December 16, 2015 Vol. 12 No. 24

I’m going to do something a little different with this issue of the newsletter by publishing just one story. In fact it’s an old one, a feature article that was written for the April 2012 issue of Today’s Trucking. It’s about truck wheel integrity, and particularly about the fasteners we all depend on.

This is a follow-up to my newsletter of two weeks ago, on December 2, when I asked aloud if we were slipping in terms of truck and trailer wheel separations. Statistics seem to show that we are indeed falling behind after improving quite a lot from the wheel chaos of the 1990s.

Two recent wheel-off incidents along Highway 401 in western Ontario, one of which left a car-driving woman dead, prompted Ontario Transportation Minister Steven Del Duca to call on the trucking industry to step up once again and address the problem before more people are hurt or killed. I’m assuming, perhaps wrongly, that the situation isn’t much different elsewhere in North America.

Regardless, I had a fair bit of response to that newsletter so a follow-up seemed like a good idea. When I started wondering what to write, I realized I couldn’t improve much on the piece I wrote three years ago. Why re-invent the… ahem… wheel?

But before I get to that, an announcement is in order, and it pleases me no end.

NEW MAINTENANCE CONFERENCE! Well, it’s both old and new, called the Canadian Fleet Maintenance Summit.
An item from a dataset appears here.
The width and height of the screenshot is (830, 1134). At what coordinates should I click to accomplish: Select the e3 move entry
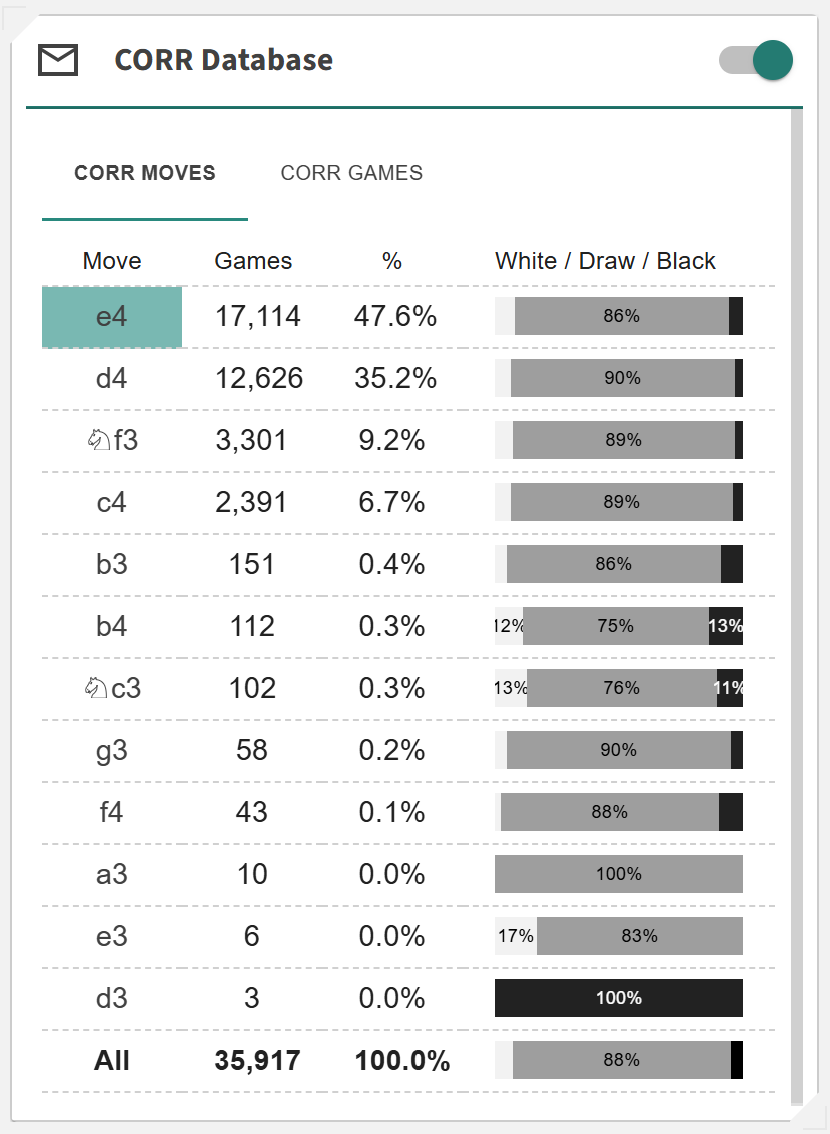pos(112,937)
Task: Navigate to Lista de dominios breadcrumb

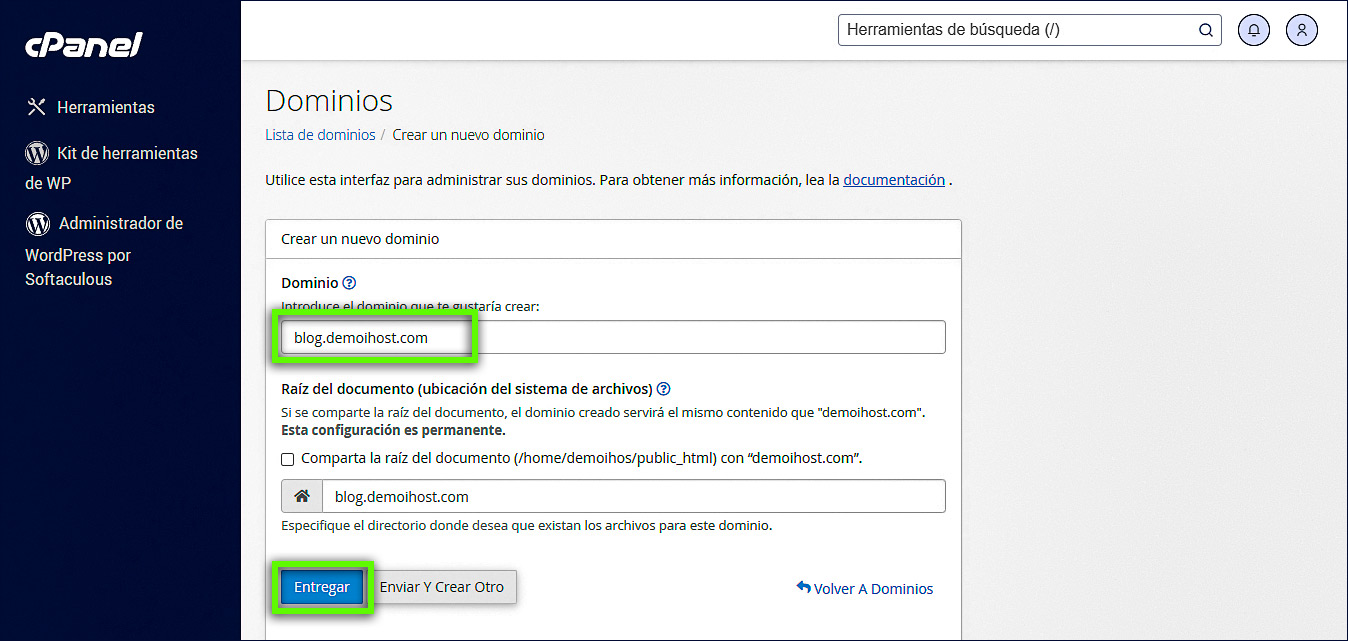Action: pos(320,134)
That’s ‘CFMS’ for short, but it will bear little resemblance to that past staple of our trucking world. It’s set to go in Toronto next spring, April 13 to be exact, in conjunction with our Truck World 2016 show which runs on the 14th through 16th.

It will be produced by my company, Newcom Business Media, which not only publishes Today’s Trucking, but also Truck News and Motortruck Fleet Maintenance (coming early next year) magazines nowadays.

And the cool thing is that we’re doing it in conjunction with the PIT Group, the Automotive Transportation Service Superintendents Association (which produced the original CFMS for a few decades), the Canadian Transportation Equipment Association, the Ontario Trucking Association, and the Transportation Maintenance & Technology Association.